You'll also need to install rauth for authentication.
pip install rauth
Search Radius (meters): 40000
Lat: 41.5908
Long: -93.6208
Would you like more points? (y/n) n
Searching foursquare at lat: 41.5908 long: -93.6208 ...
Searching google at lat: 41.5908 long: -93.6208 ...
Searching yelp at lat: 41.5908 long: -93.6208 ...
Found 90 total businesses!
This program could also be used to search restaurants, coffee shops, you name it. You'll need to:
- Update the Foursquare CATEGORY_ID
- Change the type parameter in the Google Search URL
- Modify the term parameter in the Yelp Search URL
Review the API documentation for each service to determine what types are allowed.
- El Bait Shop - 8.93 with 3 sources
- Hessen Haus - 8.43 with 3 sources
- Zombie Burger + Drink Lab - 8.73 with 2 sources
- The Royal Mile - 8.28 with 3 sources
- Confluence Brewing Company - 9.15 with 1 source
- High Life Lounge - 8.53 with 2 sources
- Louie’s Wine Dive - 8.45 with 2 sources
- Up-Down - 8.42 with 2 sources
- Exile Brewing Company - 8.88 with 1 source
- Court Avenue Restaurant & Brewing Company - 8.26 with 2 sources
If you look at the raw data.csv, you'll notice I removed results that were primarily restaurants and adjusted the rankings based on the number of data sources. This isn't a perfect rating system, but it's an improvement from using a single source.
You'll have to create an edge case if two bars somehow happen to have the same address. You should never have more data sources in your .csv file than search engine modules. If you do, then two bars with the same address are getting bucketed together.
The Google Places API returns the most "prominent" businesses first, unless specified.

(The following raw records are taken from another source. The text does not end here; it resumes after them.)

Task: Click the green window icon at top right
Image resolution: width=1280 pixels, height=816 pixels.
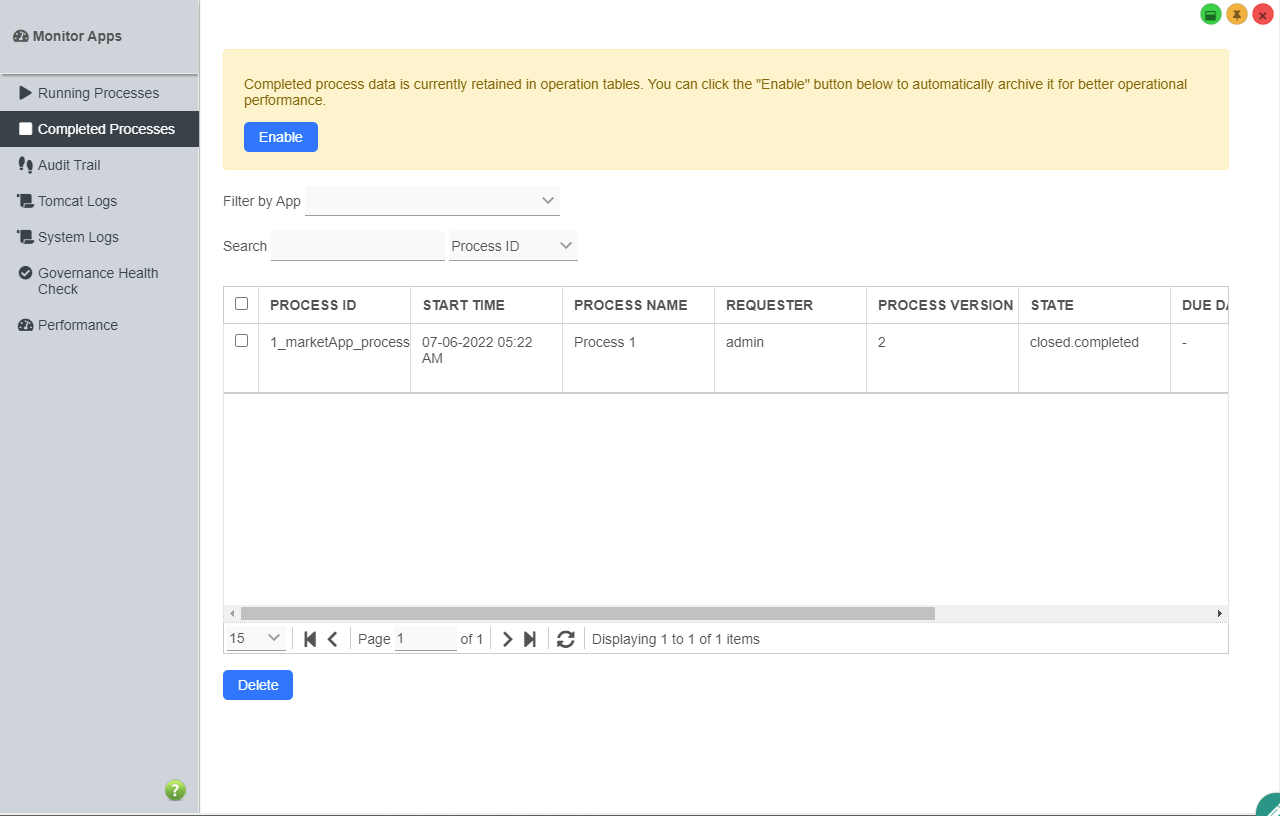Action: tap(1211, 15)
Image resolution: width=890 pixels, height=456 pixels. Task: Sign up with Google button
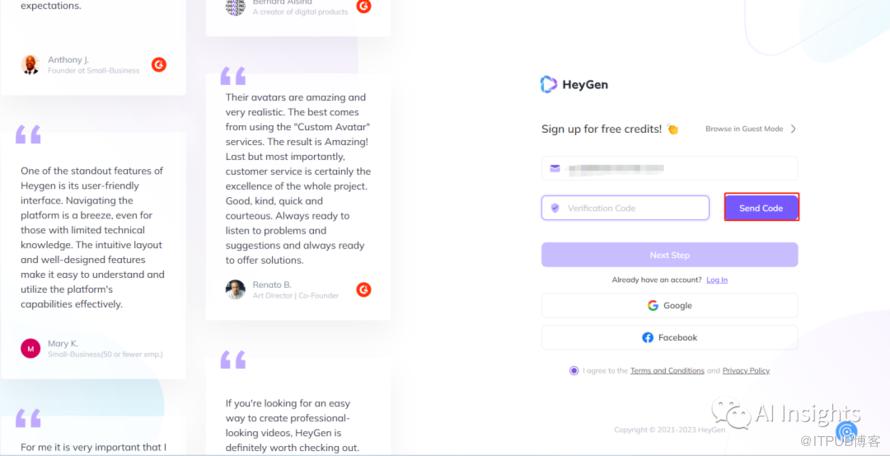669,306
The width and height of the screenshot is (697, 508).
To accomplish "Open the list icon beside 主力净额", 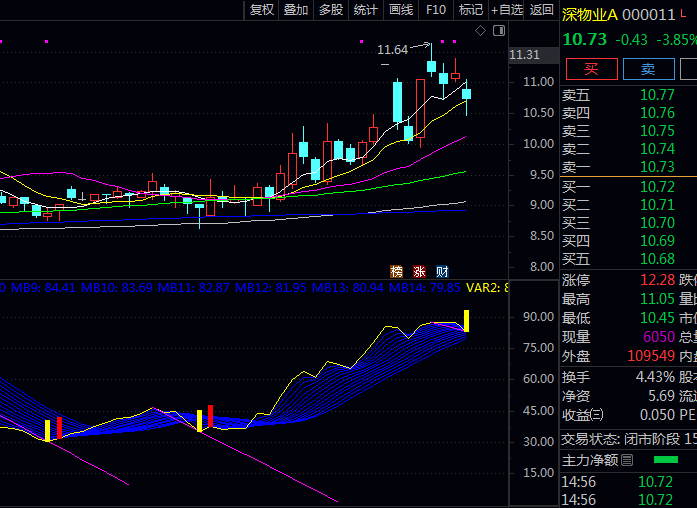I will [627, 460].
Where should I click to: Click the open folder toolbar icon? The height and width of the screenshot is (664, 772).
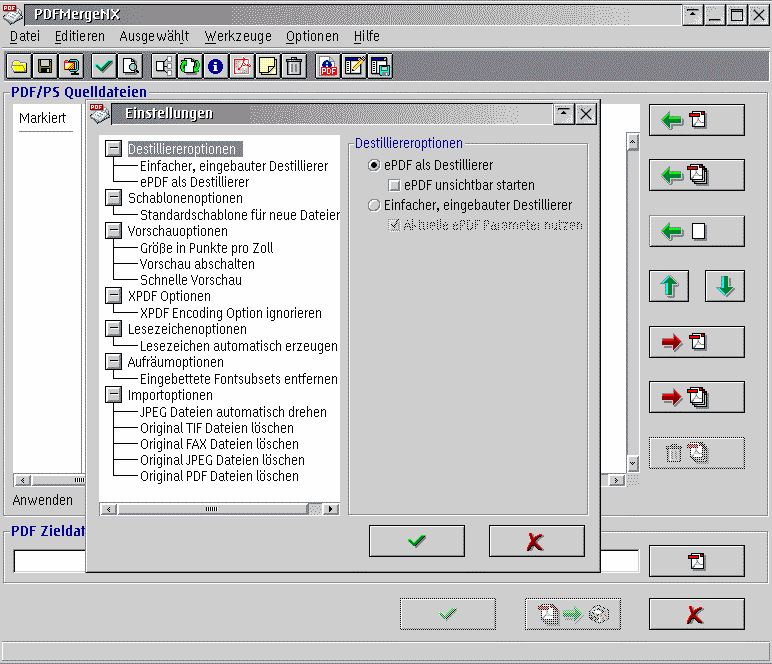pyautogui.click(x=19, y=67)
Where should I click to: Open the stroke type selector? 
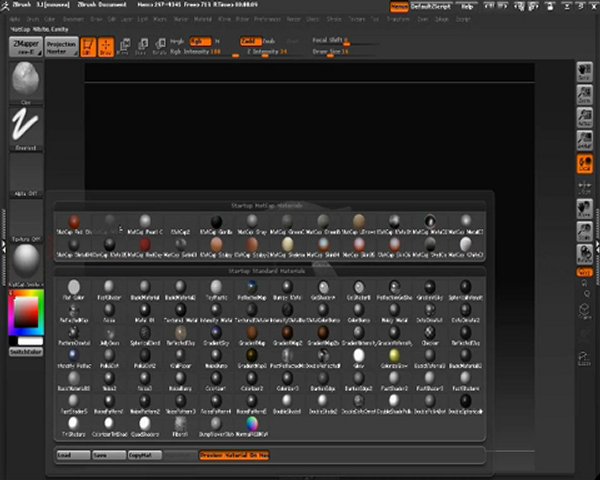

Prominence can be affected by a place's ranking in Google's index, global popularity, and other factors. If I switch that to location first, I do receive more unique places, but of less quality.
The same theory applies to the Yelp Search API. You can choose the sort value, either by best matched, highest rated, or distance. The default gives you the best data, but has the potential to leave out businesses if they don't exceed the threshold.
This is why some places might not be ranked as high as they (potentially) should be. When using the above strategies, I was able to find more businesses. However, there was a decrease in the quality of ratings, and it brought the overall averages down. I'm now left with a completely different set of data. This might be better suited for your needs, or maybe not. Here's how you could accomplish that:
Yelp - Add these parameters to your request
params['sort'] = 1
params['limit'] = 20
Google - Remove the radius parameter and add this to your URL
&rankby=distance